New research has reeved emerging patterns and findings around VPN adoption rates, as well as related to VPN security, configuration complexity, cost concerns, and disaster recovery limitations. The research was sponsored by DH2i and conducted by Virtual Intelligence Briefing (ViB), titled “Virtual Private Networks (VPN) Report, 2022.”
Cisco remains the leading VPN brand with 53 percent of respondents currently using it, but its market share has decreased by 15 percent while its competitors, particularly F5, have shown growth in their market share.
In terms of VPN use, the majority of the survey respondents (85 percent) indicated that the primary purpose of VPNs was to facilitate the ability for individual users (often employees) to link with an organization’s internal private network.

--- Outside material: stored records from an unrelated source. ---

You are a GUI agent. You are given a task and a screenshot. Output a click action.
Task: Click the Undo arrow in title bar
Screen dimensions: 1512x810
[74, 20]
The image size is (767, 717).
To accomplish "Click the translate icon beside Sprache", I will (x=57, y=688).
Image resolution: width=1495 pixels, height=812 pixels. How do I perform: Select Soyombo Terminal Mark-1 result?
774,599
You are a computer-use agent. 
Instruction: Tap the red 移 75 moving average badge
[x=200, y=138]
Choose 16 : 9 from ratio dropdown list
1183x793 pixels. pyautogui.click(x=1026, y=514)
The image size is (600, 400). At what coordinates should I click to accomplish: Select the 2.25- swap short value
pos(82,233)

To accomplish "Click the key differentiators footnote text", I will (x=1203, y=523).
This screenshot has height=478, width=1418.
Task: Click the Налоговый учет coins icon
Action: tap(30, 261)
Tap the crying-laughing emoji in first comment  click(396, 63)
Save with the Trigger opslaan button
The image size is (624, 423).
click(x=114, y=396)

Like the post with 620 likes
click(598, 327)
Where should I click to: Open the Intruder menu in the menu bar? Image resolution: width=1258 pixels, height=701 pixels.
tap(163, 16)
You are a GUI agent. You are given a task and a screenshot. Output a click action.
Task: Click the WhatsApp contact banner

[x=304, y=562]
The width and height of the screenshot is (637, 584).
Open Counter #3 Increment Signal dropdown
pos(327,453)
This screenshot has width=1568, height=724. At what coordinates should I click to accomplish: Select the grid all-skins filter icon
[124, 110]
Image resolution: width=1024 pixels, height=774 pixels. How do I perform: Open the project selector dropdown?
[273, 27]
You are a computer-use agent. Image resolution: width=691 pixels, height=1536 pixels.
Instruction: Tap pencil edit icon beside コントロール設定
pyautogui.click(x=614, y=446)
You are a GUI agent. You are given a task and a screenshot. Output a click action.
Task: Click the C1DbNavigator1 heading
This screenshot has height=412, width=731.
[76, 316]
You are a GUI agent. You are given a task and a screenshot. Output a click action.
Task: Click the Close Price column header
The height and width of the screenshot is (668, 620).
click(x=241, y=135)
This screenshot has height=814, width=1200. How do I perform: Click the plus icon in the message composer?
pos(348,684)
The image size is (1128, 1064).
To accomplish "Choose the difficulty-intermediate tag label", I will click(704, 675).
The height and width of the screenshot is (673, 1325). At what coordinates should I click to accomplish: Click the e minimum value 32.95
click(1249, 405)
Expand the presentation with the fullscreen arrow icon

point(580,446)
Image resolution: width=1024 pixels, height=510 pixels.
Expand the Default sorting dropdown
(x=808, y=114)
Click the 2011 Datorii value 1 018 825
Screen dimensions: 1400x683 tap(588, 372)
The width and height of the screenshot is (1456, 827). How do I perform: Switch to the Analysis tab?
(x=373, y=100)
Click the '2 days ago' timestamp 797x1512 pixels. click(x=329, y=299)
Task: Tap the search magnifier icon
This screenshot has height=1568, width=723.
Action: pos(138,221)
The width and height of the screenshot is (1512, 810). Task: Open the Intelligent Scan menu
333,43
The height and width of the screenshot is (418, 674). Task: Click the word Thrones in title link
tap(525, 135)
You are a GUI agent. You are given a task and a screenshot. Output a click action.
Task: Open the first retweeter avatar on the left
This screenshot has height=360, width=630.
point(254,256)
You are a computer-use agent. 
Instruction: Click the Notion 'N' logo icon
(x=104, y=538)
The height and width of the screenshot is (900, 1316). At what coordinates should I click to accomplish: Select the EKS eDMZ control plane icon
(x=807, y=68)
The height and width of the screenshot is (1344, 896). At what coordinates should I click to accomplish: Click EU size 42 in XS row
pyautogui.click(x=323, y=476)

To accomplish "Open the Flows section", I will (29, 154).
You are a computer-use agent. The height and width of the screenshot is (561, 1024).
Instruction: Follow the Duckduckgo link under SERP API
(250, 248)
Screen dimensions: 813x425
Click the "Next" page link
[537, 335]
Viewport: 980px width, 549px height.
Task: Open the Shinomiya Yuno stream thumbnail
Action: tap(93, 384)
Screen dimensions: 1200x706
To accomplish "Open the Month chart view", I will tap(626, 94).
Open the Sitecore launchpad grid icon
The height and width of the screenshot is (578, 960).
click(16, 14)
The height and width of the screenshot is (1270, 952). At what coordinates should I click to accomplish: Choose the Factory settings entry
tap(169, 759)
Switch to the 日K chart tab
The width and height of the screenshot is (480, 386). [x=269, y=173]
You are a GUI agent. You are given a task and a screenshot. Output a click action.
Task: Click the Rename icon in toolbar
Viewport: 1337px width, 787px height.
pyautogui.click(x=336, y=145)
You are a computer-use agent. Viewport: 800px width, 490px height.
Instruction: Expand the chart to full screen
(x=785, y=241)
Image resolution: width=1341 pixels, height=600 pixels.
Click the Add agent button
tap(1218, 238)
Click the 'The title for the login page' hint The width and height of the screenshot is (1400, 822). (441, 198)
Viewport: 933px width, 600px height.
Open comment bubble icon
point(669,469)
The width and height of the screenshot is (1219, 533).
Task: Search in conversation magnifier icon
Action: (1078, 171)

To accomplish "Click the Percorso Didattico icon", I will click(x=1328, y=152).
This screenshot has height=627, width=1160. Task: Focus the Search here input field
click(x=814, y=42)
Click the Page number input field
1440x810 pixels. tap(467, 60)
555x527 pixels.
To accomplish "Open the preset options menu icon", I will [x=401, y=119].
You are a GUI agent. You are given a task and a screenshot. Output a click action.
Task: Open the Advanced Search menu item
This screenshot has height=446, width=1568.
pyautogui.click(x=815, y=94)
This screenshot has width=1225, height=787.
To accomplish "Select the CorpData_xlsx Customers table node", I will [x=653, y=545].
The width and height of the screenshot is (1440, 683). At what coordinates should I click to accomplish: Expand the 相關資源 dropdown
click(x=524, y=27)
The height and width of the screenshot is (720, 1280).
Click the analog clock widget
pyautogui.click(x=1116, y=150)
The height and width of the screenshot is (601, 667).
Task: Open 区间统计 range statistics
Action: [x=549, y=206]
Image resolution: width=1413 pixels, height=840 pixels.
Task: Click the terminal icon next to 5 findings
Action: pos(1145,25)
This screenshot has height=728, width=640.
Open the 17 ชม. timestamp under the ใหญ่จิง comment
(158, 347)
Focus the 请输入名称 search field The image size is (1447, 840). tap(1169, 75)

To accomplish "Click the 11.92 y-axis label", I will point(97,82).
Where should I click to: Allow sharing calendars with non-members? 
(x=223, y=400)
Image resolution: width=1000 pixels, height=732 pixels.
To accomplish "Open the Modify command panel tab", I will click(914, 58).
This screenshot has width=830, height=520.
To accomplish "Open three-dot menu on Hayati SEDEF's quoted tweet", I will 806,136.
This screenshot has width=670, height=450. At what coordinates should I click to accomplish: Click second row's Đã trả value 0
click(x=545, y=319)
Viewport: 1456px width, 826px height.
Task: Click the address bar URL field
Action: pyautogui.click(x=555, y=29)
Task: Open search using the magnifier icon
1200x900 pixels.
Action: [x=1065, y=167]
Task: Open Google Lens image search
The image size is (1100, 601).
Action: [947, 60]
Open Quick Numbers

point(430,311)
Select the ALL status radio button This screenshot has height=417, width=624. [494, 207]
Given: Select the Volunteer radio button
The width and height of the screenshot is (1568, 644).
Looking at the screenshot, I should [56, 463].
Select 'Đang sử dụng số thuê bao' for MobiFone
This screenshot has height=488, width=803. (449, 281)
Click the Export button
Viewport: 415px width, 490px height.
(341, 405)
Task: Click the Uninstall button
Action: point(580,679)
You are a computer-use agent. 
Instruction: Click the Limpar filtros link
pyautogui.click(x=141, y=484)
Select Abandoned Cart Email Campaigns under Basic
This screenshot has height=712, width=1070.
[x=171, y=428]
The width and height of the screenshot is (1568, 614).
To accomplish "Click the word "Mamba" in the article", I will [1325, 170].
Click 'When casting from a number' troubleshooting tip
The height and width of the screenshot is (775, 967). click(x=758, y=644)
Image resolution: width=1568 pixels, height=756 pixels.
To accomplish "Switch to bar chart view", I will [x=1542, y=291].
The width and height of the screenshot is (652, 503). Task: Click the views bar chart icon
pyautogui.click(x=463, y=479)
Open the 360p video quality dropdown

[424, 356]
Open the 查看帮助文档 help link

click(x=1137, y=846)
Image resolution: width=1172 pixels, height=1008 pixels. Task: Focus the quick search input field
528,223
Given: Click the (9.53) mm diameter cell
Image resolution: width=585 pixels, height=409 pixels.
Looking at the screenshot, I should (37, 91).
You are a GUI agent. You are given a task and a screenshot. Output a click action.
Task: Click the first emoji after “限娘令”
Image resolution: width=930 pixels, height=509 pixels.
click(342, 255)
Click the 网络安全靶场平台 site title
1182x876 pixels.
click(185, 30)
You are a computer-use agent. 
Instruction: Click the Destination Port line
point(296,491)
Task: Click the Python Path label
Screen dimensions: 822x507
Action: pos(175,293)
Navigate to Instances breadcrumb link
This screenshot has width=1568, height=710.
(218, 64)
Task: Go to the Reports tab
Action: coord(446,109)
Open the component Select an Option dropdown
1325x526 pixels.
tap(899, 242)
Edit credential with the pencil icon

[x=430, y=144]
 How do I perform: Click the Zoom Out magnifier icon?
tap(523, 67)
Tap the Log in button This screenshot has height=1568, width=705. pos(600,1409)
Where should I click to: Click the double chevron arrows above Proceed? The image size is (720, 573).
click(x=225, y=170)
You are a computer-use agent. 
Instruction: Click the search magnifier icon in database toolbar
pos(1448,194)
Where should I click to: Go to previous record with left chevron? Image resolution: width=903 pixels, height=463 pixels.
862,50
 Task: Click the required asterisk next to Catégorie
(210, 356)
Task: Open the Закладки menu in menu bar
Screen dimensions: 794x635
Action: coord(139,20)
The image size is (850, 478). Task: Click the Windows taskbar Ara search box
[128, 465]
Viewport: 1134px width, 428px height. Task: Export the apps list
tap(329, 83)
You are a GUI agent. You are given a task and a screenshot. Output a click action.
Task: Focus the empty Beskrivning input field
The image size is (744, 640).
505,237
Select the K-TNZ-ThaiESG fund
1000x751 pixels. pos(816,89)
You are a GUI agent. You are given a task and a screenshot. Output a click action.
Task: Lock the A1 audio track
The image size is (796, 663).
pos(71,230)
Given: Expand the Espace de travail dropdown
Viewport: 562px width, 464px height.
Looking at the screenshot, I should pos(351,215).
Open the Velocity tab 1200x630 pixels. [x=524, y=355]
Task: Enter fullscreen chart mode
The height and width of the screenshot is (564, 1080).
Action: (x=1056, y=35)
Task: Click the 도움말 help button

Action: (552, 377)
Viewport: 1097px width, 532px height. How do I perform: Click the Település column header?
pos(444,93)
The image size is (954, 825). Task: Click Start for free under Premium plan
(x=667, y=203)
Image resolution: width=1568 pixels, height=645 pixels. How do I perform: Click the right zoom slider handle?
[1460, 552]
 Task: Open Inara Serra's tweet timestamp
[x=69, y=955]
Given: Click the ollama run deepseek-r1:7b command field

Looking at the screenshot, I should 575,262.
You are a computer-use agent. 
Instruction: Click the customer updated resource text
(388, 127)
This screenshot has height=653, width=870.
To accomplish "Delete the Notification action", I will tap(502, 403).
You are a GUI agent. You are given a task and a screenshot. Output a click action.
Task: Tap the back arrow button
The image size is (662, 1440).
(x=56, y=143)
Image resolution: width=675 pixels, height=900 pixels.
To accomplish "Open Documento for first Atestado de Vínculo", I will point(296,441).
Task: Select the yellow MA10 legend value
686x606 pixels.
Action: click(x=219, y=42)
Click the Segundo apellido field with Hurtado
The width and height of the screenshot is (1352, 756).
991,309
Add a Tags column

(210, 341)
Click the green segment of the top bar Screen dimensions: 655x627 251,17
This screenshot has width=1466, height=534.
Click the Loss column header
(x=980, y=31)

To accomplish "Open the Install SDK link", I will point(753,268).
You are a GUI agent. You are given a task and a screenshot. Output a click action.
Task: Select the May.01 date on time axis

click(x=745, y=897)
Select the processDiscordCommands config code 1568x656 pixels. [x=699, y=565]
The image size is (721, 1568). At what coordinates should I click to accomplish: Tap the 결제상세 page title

The analysts, however, expected this figure to be higher, especially based on trends form past surveys. According to DH2i’s Don Boxley: “During 2020, the world experienced an unprecedented surge in the number of people working from home, a trend that has continued for many to present day. It would have therefore been reasonable to expect the VPN usage number to have climbed to closer to 100 percent in the most recent research.”
Boxley adds: “The fact that it didn’t was unexpected and suggests that VPN remote user deployments may have reached a maximum saturation point.”
The reason for the slowdown in adoption may relate to the fact that prior to 2020, VPN usage was relatively low and therefore manageable. After the increase in remote VPN users due to the pandemic, came a commensurate increase in ‘VPN-related pain’ including security issues.
Other issues affecting adoption include disaster recovery limitations, slow connection speeds, bandwidth constraints, configuration and overall management complexity, and cost.
The 2022 report shows a 10 percent decrease in VPN usage for site-to-site connectivity, while there was almost a 10 percent increase in VPN usage to connect to cloud-based services from an on-site location, suggesting a pandemic-related trend of accelerated use of cloud-based infrastructure.
A further trend is with the use of microservices/containers, which increased by 42 percent, indicating that the future of application development and deployment will revolve around container technology, while the multi-cloud use case remained unchanged at 15 percent.
There are signs that VPN alternatives are being considered, such as a software-defined perimeter (SDP). This offers a solution for remote user, multi-site/multi-cloud, and IoT connectivity requirements.
Boxley explains that “SDP’s Zero Trust network access tunnels offer application-level segmentation and invisibility to untrusted access, eliminating the risk of lateral network attacks that are common with VPNs and reducing the need for complicated firewall policies.”